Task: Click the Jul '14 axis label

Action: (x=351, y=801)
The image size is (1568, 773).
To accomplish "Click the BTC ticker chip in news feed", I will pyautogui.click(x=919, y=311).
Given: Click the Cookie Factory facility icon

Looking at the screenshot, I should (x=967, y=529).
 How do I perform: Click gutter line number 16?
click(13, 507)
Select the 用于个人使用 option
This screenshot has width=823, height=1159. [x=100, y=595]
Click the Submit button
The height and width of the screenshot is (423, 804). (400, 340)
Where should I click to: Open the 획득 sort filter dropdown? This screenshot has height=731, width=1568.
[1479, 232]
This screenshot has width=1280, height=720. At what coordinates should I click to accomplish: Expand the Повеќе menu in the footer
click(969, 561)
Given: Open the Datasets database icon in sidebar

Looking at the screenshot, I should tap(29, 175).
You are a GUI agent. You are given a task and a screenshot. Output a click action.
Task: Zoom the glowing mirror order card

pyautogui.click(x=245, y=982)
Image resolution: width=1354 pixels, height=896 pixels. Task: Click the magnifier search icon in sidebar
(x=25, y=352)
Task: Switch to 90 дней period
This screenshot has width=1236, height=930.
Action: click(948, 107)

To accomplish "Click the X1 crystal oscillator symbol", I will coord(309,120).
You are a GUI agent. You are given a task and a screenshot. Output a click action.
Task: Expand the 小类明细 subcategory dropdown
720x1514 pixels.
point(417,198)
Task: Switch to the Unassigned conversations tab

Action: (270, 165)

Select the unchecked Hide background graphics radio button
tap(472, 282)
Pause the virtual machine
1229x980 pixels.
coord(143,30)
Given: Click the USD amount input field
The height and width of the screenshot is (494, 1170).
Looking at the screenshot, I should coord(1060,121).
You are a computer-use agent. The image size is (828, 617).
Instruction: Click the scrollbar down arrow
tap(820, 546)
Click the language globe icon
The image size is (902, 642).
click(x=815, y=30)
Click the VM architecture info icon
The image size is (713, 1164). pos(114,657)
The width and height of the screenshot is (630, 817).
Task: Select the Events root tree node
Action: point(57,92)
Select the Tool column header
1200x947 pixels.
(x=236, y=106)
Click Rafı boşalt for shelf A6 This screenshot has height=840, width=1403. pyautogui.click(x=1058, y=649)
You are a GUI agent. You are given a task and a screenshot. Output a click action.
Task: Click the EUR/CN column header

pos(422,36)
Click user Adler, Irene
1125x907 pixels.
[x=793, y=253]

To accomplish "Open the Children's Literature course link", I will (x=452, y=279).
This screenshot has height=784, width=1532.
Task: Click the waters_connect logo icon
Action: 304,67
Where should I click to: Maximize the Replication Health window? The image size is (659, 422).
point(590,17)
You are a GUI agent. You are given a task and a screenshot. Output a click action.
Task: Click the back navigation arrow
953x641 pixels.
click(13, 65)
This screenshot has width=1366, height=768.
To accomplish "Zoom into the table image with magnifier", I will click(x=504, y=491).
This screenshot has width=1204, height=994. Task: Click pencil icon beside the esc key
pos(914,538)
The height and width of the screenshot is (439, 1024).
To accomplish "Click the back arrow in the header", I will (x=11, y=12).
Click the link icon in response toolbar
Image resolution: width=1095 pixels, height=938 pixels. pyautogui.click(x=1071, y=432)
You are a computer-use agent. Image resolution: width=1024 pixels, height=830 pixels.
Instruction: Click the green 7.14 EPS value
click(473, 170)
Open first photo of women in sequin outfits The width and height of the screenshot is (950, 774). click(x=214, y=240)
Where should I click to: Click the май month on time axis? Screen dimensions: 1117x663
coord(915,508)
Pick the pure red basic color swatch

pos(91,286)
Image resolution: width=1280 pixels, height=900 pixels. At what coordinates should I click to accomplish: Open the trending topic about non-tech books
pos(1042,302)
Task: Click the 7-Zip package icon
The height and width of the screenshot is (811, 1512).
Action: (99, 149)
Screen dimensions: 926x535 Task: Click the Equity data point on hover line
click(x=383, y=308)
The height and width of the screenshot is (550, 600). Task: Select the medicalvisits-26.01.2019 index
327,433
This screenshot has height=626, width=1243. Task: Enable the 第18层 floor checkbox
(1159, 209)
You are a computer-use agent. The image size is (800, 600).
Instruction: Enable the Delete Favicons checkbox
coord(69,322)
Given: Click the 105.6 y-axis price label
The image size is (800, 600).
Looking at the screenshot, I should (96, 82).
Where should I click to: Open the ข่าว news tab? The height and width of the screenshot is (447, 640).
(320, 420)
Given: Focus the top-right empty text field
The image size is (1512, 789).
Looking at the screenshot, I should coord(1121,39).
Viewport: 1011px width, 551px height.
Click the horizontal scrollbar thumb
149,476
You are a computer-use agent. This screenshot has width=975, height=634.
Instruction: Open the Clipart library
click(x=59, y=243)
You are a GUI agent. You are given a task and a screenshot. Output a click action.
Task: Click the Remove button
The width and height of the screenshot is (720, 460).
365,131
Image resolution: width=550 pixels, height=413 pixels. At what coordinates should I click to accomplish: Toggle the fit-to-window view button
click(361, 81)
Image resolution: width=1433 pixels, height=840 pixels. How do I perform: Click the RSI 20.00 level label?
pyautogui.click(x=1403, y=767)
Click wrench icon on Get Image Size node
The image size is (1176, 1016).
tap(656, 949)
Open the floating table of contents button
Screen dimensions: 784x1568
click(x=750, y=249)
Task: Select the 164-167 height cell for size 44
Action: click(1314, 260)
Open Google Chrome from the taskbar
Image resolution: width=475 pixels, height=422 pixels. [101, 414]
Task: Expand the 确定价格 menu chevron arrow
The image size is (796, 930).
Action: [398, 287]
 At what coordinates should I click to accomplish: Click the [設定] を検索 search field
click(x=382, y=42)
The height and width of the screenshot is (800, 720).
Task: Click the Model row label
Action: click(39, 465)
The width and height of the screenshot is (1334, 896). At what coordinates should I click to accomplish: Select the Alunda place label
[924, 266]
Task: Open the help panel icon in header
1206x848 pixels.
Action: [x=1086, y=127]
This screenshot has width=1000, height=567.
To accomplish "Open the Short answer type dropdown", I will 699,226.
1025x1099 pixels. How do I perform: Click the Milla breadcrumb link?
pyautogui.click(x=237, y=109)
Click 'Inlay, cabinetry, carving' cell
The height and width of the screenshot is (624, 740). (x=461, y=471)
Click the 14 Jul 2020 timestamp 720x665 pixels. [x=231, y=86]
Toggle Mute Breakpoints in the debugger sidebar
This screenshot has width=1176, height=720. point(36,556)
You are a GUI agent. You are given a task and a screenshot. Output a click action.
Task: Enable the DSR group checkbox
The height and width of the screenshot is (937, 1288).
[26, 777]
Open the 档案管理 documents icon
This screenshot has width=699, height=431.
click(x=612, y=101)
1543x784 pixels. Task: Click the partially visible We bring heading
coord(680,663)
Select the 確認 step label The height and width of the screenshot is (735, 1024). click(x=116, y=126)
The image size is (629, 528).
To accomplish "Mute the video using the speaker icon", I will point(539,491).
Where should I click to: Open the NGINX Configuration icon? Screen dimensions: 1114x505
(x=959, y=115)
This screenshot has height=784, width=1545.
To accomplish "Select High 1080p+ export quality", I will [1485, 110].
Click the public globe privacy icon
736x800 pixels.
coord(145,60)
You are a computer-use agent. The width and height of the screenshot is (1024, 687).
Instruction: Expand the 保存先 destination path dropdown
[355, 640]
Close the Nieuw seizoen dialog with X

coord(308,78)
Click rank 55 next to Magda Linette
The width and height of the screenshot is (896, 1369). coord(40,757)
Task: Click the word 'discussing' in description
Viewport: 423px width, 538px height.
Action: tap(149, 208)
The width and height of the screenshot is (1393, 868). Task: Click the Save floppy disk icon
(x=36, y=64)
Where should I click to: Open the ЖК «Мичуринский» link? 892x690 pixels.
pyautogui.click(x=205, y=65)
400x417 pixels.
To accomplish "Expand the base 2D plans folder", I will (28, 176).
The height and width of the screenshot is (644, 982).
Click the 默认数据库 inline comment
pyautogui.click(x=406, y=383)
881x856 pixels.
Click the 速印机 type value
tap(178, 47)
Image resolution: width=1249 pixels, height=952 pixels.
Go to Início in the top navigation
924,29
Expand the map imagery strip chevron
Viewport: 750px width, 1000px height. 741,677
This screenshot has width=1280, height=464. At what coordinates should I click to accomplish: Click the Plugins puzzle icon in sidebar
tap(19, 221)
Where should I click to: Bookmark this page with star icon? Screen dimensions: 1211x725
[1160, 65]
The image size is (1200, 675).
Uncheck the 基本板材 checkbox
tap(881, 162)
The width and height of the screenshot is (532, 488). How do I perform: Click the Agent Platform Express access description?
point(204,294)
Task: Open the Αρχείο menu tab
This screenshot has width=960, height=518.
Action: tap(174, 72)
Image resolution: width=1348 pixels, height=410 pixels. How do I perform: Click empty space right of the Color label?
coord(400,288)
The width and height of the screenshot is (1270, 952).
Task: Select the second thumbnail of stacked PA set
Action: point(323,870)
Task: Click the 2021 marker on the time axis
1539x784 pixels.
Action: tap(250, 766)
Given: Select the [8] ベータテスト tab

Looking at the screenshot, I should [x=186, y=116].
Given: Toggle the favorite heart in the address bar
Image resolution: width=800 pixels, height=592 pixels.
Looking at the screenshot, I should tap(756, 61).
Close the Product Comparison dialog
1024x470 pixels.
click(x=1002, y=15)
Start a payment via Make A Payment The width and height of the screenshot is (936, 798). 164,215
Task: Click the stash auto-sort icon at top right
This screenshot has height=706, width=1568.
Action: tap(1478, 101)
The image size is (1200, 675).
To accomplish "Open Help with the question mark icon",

### WHAT YOU SHOULD DO
Your answer should be the lines of the records that hold the string "table".

### TASK RESULT
To accomplish "Zoom into the table image with magnifier", I will click(x=504, y=491).
Open the floating table of contents button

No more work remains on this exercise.